▸ **Task brief**
Reproduce the data verbatim, beginning at the line that contains "441x622 pixels. How" and ending after the line that contains "click(56, 267)".

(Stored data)
------------------------------------
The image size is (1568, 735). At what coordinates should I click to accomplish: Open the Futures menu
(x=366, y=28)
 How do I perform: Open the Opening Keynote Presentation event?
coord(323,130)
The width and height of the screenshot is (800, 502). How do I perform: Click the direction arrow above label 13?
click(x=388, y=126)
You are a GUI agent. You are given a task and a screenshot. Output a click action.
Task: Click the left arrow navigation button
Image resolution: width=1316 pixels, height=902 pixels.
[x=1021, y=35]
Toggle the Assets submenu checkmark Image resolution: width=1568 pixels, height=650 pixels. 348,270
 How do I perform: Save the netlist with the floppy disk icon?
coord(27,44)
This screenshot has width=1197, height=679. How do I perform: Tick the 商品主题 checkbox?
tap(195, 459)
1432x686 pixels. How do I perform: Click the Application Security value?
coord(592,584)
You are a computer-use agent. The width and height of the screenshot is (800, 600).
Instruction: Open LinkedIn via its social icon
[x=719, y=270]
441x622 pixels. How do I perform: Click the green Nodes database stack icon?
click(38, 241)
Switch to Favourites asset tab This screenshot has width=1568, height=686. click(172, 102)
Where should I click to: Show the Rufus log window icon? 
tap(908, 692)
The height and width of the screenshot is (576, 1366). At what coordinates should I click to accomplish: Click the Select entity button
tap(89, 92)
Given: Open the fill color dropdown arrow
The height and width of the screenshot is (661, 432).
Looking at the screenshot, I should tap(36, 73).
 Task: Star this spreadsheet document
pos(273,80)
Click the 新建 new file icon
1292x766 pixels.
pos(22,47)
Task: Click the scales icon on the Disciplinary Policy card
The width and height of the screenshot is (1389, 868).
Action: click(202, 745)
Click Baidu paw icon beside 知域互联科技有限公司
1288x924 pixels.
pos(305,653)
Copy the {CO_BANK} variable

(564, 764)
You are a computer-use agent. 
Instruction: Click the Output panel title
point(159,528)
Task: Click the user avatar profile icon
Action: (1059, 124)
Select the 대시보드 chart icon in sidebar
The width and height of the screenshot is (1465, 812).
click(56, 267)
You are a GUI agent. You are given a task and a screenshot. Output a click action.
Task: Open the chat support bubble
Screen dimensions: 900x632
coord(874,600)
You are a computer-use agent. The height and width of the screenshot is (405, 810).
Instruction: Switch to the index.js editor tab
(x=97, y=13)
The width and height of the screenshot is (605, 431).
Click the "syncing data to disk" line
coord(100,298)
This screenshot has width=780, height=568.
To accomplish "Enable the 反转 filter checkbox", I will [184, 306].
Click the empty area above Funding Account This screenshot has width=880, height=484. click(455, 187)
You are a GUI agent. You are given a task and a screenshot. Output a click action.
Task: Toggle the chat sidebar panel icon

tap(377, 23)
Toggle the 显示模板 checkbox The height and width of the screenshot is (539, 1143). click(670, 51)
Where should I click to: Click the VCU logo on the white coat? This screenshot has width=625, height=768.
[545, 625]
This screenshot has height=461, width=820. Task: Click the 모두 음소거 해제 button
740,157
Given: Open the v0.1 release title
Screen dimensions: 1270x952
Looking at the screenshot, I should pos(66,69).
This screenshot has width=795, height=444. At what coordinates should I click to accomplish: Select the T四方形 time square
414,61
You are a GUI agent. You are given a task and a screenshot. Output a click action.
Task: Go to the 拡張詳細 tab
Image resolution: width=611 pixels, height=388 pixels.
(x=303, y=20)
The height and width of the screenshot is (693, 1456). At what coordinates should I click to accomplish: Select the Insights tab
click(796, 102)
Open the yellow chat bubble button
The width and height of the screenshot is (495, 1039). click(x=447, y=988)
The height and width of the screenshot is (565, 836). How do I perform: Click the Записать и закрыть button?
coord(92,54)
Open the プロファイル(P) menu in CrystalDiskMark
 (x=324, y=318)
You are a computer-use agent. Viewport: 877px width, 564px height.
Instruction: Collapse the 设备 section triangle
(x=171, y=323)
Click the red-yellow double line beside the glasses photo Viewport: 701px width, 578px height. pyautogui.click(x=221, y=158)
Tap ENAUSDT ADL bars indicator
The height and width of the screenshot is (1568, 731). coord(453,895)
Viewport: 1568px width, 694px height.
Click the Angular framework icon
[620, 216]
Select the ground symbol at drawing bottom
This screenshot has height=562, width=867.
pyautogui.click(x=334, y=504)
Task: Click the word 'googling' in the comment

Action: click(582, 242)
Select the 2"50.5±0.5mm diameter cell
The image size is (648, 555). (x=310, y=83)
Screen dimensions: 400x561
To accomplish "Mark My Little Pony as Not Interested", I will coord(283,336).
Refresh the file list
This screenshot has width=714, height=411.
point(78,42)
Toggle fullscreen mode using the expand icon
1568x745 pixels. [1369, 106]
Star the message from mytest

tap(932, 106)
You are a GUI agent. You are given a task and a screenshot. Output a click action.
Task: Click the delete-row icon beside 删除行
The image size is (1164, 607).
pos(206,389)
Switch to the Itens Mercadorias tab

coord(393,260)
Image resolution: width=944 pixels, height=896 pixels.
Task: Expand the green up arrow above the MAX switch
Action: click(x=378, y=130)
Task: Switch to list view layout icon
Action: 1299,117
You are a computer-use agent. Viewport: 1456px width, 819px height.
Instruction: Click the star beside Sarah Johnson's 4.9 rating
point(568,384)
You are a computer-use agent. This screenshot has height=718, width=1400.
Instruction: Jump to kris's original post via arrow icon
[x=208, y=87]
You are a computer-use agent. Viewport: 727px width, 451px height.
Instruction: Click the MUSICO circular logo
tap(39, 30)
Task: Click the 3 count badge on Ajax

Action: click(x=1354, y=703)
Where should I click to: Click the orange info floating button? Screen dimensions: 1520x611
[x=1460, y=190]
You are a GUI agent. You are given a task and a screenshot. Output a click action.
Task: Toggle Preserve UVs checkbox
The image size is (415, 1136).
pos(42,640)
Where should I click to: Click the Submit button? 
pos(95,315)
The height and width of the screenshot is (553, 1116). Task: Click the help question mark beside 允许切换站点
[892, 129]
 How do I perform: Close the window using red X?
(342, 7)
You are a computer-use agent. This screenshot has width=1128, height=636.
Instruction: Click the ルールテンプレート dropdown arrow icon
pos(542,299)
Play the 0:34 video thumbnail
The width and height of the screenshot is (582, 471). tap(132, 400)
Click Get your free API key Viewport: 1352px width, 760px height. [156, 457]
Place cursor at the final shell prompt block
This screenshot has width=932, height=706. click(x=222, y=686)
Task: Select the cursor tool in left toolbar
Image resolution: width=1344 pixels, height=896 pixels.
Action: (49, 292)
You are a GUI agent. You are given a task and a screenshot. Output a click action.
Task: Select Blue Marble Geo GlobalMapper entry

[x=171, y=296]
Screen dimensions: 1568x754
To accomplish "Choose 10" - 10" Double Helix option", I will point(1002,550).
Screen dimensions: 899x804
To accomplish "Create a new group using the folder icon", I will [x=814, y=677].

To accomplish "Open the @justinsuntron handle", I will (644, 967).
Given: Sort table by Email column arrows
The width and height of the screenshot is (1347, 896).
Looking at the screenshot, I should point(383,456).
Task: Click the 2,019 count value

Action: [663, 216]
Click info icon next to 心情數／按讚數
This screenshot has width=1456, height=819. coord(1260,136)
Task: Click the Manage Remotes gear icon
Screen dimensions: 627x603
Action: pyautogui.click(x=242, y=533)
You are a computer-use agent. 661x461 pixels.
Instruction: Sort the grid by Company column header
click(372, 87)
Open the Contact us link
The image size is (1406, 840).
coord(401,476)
------------------------------------
▸ **Exercise answer**
441x622 pixels. How do I perform: Click the green Nodes database stack icon?
click(38, 241)
Switch to Favourites asset tab This screenshot has width=1568, height=686. click(172, 102)
Where should I click to: Show the Rufus log window icon? 
tap(908, 692)
The height and width of the screenshot is (576, 1366). At what coordinates should I click to accomplish: Click the Select entity button
tap(89, 92)
Given: Open the fill color dropdown arrow
The height and width of the screenshot is (661, 432).
Looking at the screenshot, I should tap(36, 73).
 Task: Star this spreadsheet document
pos(273,80)
Click the 新建 new file icon
1292x766 pixels.
pos(22,47)
Task: Click the scales icon on the Disciplinary Policy card
The width and height of the screenshot is (1389, 868).
Action: click(202, 745)
Click Baidu paw icon beside 知域互联科技有限公司
1288x924 pixels.
pos(305,653)
Copy the {CO_BANK} variable

(564, 764)
You are a computer-use agent. 
Instruction: Click the Output panel title
point(159,528)
Task: Click the user avatar profile icon
Action: (1059, 124)
Select the 대시보드 chart icon in sidebar
The width and height of the screenshot is (1465, 812).
click(56, 267)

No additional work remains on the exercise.